Compartilhar via


More Fun with Metrics

There are a lot of books out there that talk about the importance of Web metrics. I am constantly sifting through the statistics generated by the various Web properties that I own trying to determine what is interesting to my team and management. The most common metric is page views. But there are page views and then there are the real page views. Most statistic packages differentiate between aggregate views and views. The aggregate views include the traffic generated by bots, short for Web robot and as of today, not in many dictionaries. These bots, aka spiders or crawlers, gather info for rollup sites, MSN search, Google, etc. Do they count or mean anything to us—probably not.

Then there is the metric of unique readers to a site. This is very interesting and maybe a true indicator of the success of the Web page. But the ability to gage this is limited because people like me log on from (potentially) six or more computers. Another, and harder to get, metric is how many people are subscribed to your site. Like magazine subscriptions, this, to me, is the ultimate indicator of a quality reader. Someone who is willing to subscribe to your blog is indeed more than a casual reader.

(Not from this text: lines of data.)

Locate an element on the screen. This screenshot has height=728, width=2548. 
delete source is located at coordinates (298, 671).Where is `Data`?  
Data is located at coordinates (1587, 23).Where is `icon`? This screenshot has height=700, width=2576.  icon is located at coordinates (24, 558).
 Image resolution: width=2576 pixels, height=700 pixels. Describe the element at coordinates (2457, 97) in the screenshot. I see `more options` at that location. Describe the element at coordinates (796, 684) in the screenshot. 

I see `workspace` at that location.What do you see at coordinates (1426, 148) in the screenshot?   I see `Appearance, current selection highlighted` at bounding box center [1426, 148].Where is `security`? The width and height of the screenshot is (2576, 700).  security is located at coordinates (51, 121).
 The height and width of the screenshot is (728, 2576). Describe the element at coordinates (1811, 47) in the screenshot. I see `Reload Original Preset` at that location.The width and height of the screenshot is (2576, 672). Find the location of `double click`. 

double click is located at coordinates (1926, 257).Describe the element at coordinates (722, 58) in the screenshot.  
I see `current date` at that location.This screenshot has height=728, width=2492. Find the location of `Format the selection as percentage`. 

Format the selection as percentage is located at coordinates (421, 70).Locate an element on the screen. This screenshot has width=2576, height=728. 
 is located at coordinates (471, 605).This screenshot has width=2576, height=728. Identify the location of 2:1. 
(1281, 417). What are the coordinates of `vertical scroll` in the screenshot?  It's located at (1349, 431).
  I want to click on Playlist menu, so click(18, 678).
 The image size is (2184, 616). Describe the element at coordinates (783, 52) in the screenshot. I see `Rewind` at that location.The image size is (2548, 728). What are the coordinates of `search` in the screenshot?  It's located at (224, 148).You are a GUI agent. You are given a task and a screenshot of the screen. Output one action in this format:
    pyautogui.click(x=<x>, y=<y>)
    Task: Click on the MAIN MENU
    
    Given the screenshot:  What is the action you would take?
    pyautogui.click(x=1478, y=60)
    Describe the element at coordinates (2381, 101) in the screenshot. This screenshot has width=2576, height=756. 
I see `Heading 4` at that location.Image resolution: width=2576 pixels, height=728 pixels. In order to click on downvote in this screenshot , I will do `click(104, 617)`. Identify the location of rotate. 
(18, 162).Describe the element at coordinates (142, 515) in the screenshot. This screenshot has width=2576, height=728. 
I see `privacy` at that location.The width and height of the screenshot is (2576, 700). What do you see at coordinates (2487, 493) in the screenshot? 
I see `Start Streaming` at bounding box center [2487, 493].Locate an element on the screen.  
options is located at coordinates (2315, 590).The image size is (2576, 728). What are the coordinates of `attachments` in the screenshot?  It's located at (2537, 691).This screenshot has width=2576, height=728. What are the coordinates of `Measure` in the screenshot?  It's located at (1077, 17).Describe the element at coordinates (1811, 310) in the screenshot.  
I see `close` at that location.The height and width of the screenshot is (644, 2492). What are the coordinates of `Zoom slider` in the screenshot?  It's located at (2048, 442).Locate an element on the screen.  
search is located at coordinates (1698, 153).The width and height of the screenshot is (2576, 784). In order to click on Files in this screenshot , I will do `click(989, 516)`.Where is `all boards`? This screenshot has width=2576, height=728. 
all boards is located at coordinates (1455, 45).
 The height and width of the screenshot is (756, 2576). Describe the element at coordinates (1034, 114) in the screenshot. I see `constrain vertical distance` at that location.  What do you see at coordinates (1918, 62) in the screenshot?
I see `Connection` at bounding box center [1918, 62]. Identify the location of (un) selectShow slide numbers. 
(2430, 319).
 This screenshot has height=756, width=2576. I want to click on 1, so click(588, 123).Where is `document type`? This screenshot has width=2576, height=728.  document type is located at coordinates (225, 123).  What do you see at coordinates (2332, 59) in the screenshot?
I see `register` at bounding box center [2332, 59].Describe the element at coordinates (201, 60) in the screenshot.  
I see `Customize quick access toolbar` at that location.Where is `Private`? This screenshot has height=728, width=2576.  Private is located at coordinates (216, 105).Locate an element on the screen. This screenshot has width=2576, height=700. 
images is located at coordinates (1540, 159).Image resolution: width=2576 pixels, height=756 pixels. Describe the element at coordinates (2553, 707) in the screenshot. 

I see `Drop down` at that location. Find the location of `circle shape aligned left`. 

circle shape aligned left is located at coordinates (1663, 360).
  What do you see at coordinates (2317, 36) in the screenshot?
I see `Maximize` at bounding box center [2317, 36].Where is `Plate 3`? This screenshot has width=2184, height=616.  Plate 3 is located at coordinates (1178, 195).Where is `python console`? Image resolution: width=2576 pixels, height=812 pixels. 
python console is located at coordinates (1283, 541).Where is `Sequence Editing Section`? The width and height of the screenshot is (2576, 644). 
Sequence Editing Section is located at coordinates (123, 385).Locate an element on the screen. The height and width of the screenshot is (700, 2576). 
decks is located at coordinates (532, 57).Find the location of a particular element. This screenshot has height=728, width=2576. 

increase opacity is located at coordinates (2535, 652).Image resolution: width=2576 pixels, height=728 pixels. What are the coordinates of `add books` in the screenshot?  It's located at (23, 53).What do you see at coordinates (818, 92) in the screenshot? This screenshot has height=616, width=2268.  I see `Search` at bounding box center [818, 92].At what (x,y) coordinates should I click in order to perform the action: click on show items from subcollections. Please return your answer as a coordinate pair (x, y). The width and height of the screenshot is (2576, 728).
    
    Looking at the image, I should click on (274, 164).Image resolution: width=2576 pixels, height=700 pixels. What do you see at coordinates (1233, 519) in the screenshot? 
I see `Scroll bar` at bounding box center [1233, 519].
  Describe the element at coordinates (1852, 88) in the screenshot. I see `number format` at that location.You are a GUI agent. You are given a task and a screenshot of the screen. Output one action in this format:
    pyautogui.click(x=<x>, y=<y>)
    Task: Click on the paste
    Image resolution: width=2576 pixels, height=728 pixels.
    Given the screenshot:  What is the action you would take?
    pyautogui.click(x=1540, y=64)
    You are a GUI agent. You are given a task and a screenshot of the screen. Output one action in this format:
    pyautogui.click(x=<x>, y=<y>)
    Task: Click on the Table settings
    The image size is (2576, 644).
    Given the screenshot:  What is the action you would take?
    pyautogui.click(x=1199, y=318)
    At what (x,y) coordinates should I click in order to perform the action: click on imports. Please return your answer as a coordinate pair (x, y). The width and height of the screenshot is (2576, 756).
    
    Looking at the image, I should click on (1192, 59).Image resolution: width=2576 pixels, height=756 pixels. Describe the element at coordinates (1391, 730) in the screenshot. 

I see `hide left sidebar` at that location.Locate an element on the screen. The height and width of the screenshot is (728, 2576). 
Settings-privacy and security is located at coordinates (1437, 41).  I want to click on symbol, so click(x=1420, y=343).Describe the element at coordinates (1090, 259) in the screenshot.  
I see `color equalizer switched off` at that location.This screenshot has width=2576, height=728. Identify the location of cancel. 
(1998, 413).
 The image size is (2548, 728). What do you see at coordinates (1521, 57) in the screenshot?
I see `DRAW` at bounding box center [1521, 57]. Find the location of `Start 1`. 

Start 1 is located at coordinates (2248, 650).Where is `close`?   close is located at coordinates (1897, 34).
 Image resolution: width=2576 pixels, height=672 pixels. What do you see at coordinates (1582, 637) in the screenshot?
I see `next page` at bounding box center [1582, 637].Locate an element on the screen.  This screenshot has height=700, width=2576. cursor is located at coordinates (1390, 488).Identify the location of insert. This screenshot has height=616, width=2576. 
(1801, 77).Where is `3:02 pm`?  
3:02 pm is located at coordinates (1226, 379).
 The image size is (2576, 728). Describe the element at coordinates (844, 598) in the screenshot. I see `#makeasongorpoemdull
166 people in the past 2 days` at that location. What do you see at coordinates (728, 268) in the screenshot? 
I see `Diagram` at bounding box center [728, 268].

Michael Thomas Ashby in his blog Mashby sez:

Creating metrics for a blog is a really tough problem. In fact, I haven’t found anyone that has found a clear cut solution regardless of what side of the fence you happen to be on. Fence? Yes, there are two sides to this issue. Some feel that trying to measure the success of a blog can’t be done and that it’s futile to attempt to do so. The other side believe that without metrics, there can be no real understanding of a blog’s success. As the weblog “scale|free” put it, “I think measurement is essential, otherwise all you’ve got is a warm fuzzy story that may actually be completely incorrect.”

About a month ago my general manager challenged me to find a metric that could be translated into a ‘contributing to actual sales' number. I have been thinking about this for a while. Although we don't have the toolset right now to do this, couldn't we extrapolate sales dollars increase vs. number of readers? Would this be statistically interesting? Is there really any correlation? I'm still thinking about this.